A wheelchair-bound photographer spies on his neighbors from his apartment window and becomes convinced one of them has committed murder.
L.B. Jeffries (Jimmy Stewart), an adventurous photographer, is temporarily immobilized by a serious leg injury. Bored, and living in a time where TV and internet were not available as distractions, he watches the courtyard out his real window and speculates about the lives of the neighbors that he sees. In particular, he wonders whether his neighbor Thorvald (Raymond Burr, who actually looks older than his later character Perry Mason) may have killed his wife. Hitchcock examines the situation from numerous points of view. At one extreme, Jeff could be considered a brilliant detective who sleuths out a case based purely on close observation. At the other end, he could be considered a voyeur and a paranoid whose suspicions could damage other people. These interpretations are voiced by his acquaintances, including his nurse (Thelma Ritter) and his fiance (Grace Kelly, the future Princess Grace of Monaco). In the end physical evidence is found that settles the Thorvald case but leaves Jeff's motivation still in question. Hitchcock takes advantage of the situation to introduce numerous subplots -- but they're MINIMALIST subplots, where the audience only sees what Jeff sees from his window. (Mild spoilers follow) Newlyweds quarrel, a depressed woman considers suicide but is rescued by a neighbor; a sexy girl ("Miss Torso") turns out to be not a party girl but devoted to an absent boyfriend. An entertaining thing about this movie is that we have numerous actors -- Stewart, Kelly, and Burr -- who are to become more famous for later movies and incidents.

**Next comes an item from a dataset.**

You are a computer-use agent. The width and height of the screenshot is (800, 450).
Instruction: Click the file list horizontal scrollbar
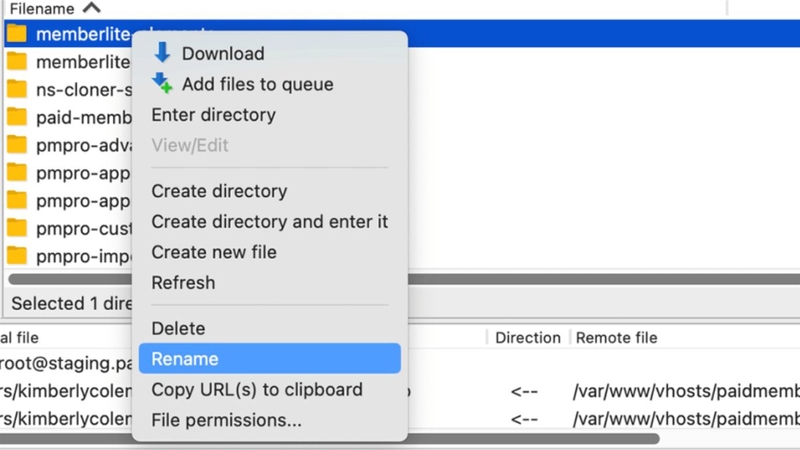(x=600, y=279)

It Had To Be Murder. L.B. Jefferies is a wheelchair bound photographer who by way of relieving his boredom, starts observing the lives of all his neighbours from his apartment window. As he gets deeper into the lives of all around him, he becomes convinced that one of hem has committed the act of murder, thus putting himself and those close to him in mortal danger. Much like most of Alfred Hitchcock's other lauded pictures, Rear Window has been dissected, examined, appraised and written about by far more versed people than myself, a mere film fanatic. So how do I even start to write a review of a film that I view as one of Hitchcock's best? Well maybe I should just write what I like about it without delving into psycho babble and a deconstruction of the human psyche and all its little offshoots! So I will!. Rear Window is adapted by Alfred Hitchcock and his writer John Michael Hayes, from the Cornell Woolrich story called It Had To Be Murder/Murder From A Fixed Viewpoint. The film of course forces us the viewers to become voyeurs, watching a newly hooked voyeur go about his business. Quite a neat trick from Hitchcock, and one can reasonably assume that the maestro director was chuckling with glee within his genius girth. Working from the confines of a single set, Hitchcock has molded a suspenseful, intriguing, cheeky and sexy picture, with a top line cast giving the smart screenplay the performances it deserved. What is often forgot by those more concerned with the psychological aspects of Rear Window is the blatant irony of L.B. Jefferies situation, his obsession with the neighbours is not confined to a probable case of murder, his interest first and foremost is with the love lives of those he observes, thus forcing (excusing) him to acknowledge the love from the woman who so wants to be in his life! It's also important to note the merits of each character of the piece, those that visit Jefferies and the conversations that take place, even the suspected murderer has a bemused interest pouring from his very frame. Rarely has a film been produced that has every single character having a critical element to the story. Then there is the ending where Hitchcock and his team weave all strands together to leave us wryly smiling away whilst simultaneously feeling that we have been had by the big director, and be under no illusions here, we have been at the mercy of a genius and party to a film of unquestionable quality. 10/10
Probably have seen this a half dozen times over the years and still is my favorite Hitchcock movie, favorite mind you not best. Simple story and taking place in one location, but good performances from James Stewart and Grace Kelly. **4.5/5**
Jimmy Stewart is cracking as the laid-up photographer who spends his chair-ridden days casually observing the day-to-day activities of his neighbours. Gradually, he becomes suspicious of one of them as the wife suddenly disappears and the husband (Raymond Burr) starts making odd trips out at night; calling long distance and generally acting oddly. Grace Kelly (his girlfriend) thinks this all a bit too prurient for her but is slowly drawn into his web of intrigue and ends up an active participant with his investigations as we now have a great conspiracy theory thriller. Thelma Ritter is great as "Stella" as is Wendell Corey as "Det. Doyle". This is a tight, tense drama with a really cohesive cast under the skilful direction of the master of this genre.